Петр Иванович послушался советов своего разума. По утрам он начал бегать и два раза в день стал обливаться холодной водой. О своих прежних мыслях он совсем позабыл, отдавая свою жизнь любимой дочери и не мене любимой жене. Он в эти полгода работал так, как не работал никогда раньше, и в эти полгода он по настоящему был счастлив. Не просто как-то там. А по самому настоящему.
Но все когда-то кончается. Кончилось однажды и счастье его. Дочку сбил грузовой автомобиль, оставив от неё то, что родители не сумели бы опознать, не увидев на теле её знакомые джинсы, а в их кармане номер чьего-то телефона, написанный до боли знакомым подчерком. Петр Иванович сразу же после этого происшествия слег и даже не присутствовал на её похоронах. Все прежние мысли вновь вернулись к нему с большей, чем прежде, настойчивостью. Пролежал он около месяца, с каждым днем все больше затухая и бледнея. Он видел убитую горем жену свою, ухаживающую ещё и за ним. И от этих видений ему становилось скверно на душе. Будто её кто-то грыз. Будто что-то этот кто-то от него хотел.
Однажды ночью Петр Иванович кое-как встал с постели и прошел в комнату, в которой помимо разной не интересующей нас вовсе мебели стоял железный сейф со спрятанным в нем ружьем….
2.
Раздался выстрел. Перепуганная Надежда Герасимовна, жена Петра Ивановича, вскочила с постели. Может, это был всего лишь сон? Она сидела неподвижно и слушала окружавшую её тишину. Вскоре до её ушей, до её мозга и уж потом до её сердца донеслись чьи-то стоны. Она поднялась с постели и быстрым шагом прошла в ту комнату, из которой как ей показалось, они исходили. Чем ближе она к ней подходила, тем отчетливее становились запахи горелого пороха и свежей крови. Она открыла дверь, зашла в неё и, увидев лежащего на полу своего мужа, не произнеся ни слова, села на краешек стоявшего там дивана и тихонько заплакала.
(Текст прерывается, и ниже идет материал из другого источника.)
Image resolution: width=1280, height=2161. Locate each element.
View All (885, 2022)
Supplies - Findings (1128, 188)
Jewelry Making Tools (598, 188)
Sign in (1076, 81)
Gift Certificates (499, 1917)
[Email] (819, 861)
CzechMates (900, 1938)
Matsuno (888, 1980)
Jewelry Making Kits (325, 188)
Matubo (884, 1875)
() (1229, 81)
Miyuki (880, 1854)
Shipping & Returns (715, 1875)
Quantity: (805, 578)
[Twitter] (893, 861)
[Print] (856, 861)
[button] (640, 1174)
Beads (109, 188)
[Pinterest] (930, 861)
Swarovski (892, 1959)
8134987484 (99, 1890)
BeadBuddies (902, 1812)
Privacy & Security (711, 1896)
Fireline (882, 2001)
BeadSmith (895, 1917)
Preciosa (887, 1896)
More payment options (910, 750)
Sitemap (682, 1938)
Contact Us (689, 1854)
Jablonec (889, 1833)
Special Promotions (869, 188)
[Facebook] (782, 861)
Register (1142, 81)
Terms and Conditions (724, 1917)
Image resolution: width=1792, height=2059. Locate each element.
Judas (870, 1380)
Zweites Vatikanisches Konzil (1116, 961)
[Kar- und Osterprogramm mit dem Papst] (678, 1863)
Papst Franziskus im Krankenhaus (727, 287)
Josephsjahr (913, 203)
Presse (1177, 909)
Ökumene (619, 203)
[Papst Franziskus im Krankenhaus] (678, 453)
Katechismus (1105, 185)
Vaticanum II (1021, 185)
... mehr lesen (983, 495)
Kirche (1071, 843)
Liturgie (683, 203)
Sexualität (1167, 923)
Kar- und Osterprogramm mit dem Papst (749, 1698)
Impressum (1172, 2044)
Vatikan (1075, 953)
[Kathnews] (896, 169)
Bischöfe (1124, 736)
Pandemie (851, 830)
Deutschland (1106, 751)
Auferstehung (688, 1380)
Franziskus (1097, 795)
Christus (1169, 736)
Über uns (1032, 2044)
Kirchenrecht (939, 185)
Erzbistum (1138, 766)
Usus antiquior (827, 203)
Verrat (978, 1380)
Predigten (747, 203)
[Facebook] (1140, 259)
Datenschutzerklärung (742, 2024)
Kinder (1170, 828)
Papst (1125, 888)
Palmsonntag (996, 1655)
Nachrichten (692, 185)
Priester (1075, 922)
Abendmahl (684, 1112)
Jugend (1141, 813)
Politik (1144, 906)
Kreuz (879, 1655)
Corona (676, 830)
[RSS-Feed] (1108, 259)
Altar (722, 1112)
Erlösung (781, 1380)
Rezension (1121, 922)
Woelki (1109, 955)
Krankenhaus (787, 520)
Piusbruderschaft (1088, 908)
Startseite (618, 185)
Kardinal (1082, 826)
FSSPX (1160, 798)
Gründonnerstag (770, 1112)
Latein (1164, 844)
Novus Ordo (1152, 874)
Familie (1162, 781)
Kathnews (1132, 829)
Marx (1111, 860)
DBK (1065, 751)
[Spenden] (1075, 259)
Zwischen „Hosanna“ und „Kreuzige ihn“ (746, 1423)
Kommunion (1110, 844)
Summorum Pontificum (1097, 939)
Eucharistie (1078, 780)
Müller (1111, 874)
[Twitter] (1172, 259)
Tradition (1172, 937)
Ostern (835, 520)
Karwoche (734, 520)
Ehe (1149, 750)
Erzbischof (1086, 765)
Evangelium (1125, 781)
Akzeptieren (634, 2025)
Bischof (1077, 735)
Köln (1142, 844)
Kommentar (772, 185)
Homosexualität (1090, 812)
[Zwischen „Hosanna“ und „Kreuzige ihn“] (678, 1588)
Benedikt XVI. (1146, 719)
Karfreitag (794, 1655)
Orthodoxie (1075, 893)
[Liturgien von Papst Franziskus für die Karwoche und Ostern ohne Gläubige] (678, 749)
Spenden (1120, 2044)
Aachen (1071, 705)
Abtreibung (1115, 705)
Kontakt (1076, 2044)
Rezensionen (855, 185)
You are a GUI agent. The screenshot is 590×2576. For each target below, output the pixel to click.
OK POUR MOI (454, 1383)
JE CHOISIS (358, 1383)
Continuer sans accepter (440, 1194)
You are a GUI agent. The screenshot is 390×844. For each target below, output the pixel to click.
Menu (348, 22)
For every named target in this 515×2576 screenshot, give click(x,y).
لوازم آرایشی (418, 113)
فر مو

Петр Иванович чувствовал, как из тела его постепенно выходит душа. Он чувствовал, как холодеют его конечности и как намокшая от крови пижама становится невыносима для его раненного тела. Он чувствовал, что ему всего лишь достаточно вот прямо сейчас закрыть глаза и все. Все. Завтра уже для него не наступит. Не этого ли он хотел, стреляя из ружья себе в живот. "Нет, если ты имеешь в виду, что он хотел умереть. Нет, он этого не хотел", - заступился за него его разум. "Я то уж точно знаю, чего он хотел, а чего не хотел. Если бы он хотел себя убить, он бы стрелял в голову…"
Петр Иванович толи от стыда, толи от страстного желания жить, а, может быть, просто по причине своего в последнее время нездоровья взял да и заплакал. Опомнившаяся от этого Надежда Герасимовна побежала вызывать скорую помощь.
3.
Петра Ивановича поместили в реанимацию. Жене его сказали, что он не выживет. У нее есть примерно часа три, чтобы с ними попрощаться. Сейчас они вкололи ему обезболивающее, и поэтому он как бы немного не в себе, хотя вполне может различать слова и понимать их смысл.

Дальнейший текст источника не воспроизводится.